**Directions for this task:** Please write out the listing below line for line, changing nothing.

= = = =

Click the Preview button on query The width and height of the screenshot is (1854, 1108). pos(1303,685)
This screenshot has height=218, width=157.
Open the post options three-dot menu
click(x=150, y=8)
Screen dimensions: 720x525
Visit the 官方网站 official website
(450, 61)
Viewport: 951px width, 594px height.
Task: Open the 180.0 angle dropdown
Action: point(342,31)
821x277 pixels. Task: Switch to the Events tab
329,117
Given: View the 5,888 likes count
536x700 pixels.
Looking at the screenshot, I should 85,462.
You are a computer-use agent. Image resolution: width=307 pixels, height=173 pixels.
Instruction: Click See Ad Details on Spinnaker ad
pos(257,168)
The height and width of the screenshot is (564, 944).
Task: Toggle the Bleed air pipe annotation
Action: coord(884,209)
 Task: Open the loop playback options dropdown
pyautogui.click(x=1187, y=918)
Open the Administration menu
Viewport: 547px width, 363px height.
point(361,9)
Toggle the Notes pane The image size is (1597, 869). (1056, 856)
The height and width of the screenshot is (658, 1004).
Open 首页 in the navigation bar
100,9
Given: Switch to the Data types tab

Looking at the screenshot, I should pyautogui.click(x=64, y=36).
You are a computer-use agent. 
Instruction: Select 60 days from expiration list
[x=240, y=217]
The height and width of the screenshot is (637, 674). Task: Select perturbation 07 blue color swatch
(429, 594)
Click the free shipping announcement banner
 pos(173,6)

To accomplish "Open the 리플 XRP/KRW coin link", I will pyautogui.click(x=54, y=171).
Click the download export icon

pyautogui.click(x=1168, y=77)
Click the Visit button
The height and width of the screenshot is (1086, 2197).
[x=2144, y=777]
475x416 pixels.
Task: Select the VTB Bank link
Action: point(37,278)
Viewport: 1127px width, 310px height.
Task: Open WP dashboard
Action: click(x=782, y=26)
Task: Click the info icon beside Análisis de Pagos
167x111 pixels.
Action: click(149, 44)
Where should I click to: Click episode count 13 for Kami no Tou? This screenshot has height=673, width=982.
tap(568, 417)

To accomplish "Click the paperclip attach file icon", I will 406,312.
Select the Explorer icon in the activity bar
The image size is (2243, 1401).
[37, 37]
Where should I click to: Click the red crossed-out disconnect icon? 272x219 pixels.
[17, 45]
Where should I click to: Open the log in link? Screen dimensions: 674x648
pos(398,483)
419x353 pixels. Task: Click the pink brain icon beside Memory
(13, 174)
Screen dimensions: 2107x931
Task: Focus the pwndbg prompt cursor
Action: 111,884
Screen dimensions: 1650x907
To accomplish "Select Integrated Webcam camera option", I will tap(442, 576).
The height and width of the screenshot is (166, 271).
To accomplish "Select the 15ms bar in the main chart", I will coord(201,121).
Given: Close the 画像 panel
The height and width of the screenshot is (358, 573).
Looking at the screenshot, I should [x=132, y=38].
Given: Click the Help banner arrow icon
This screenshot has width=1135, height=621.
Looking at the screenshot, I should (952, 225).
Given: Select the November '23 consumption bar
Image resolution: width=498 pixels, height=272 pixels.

= = = =

**Complete response:**
Click the Preview button on query The width and height of the screenshot is (1854, 1108). pos(1303,685)
This screenshot has height=218, width=157.
Open the post options three-dot menu
click(x=150, y=8)
Screen dimensions: 720x525
Visit the 官方网站 official website
(450, 61)
Viewport: 951px width, 594px height.
Task: Open the 180.0 angle dropdown
Action: point(342,31)
821x277 pixels. Task: Switch to the Events tab
329,117
Given: View the 5,888 likes count
536x700 pixels.
Looking at the screenshot, I should 85,462.
You are a computer-use agent. Image resolution: width=307 pixels, height=173 pixels.
Instruction: Click See Ad Details on Spinnaker ad
pos(257,168)
The height and width of the screenshot is (564, 944).
Task: Toggle the Bleed air pipe annotation
Action: coord(884,209)
 Task: Open the loop playback options dropdown
pyautogui.click(x=1187, y=918)
Open the Administration menu
Viewport: 547px width, 363px height.
point(361,9)
Toggle the Notes pane The image size is (1597, 869). (1056, 856)
The height and width of the screenshot is (658, 1004).
Open 首页 in the navigation bar
100,9
Given: Switch to the Data types tab

Looking at the screenshot, I should pyautogui.click(x=64, y=36).
You are a computer-use agent. 
Instruction: Select 60 days from expiration list
[x=240, y=217]
The height and width of the screenshot is (637, 674). Task: Select perturbation 07 blue color swatch
(429, 594)
Click the free shipping announcement banner
 pos(173,6)

To accomplish "Open the 리플 XRP/KRW coin link", I will pyautogui.click(x=54, y=171).
Click the download export icon

pyautogui.click(x=1168, y=77)
Click the Visit button
The height and width of the screenshot is (1086, 2197).
[x=2144, y=777]
475x416 pixels.
Task: Select the VTB Bank link
Action: point(37,278)
Viewport: 1127px width, 310px height.
Task: Open WP dashboard
Action: click(x=782, y=26)
Task: Click the info icon beside Análisis de Pagos
167x111 pixels.
Action: click(149, 44)
Where should I click to: Click episode count 13 for Kami no Tou? This screenshot has height=673, width=982.
tap(568, 417)

To accomplish "Click the paperclip attach file icon", I will 406,312.
Select the Explorer icon in the activity bar
The image size is (2243, 1401).
[37, 37]
Where should I click to: Click the red crossed-out disconnect icon? 272x219 pixels.
[17, 45]
Where should I click to: Open the log in link? Screen dimensions: 674x648
pos(398,483)
419x353 pixels. Task: Click the pink brain icon beside Memory
(13, 174)
Screen dimensions: 2107x931
Task: Focus the pwndbg prompt cursor
Action: 111,884
Screen dimensions: 1650x907
To accomplish "Select Integrated Webcam camera option", I will tap(442, 576).
The height and width of the screenshot is (166, 271).
To accomplish "Select the 15ms bar in the main chart", I will coord(201,121).
Given: Close the 画像 panel
The height and width of the screenshot is (358, 573).
Looking at the screenshot, I should [x=132, y=38].
Given: Click the Help banner arrow icon
This screenshot has width=1135, height=621.
Looking at the screenshot, I should (952, 225).
Given: Select the November '23 consumption bar
Image resolution: width=498 pixels, height=272 pixels.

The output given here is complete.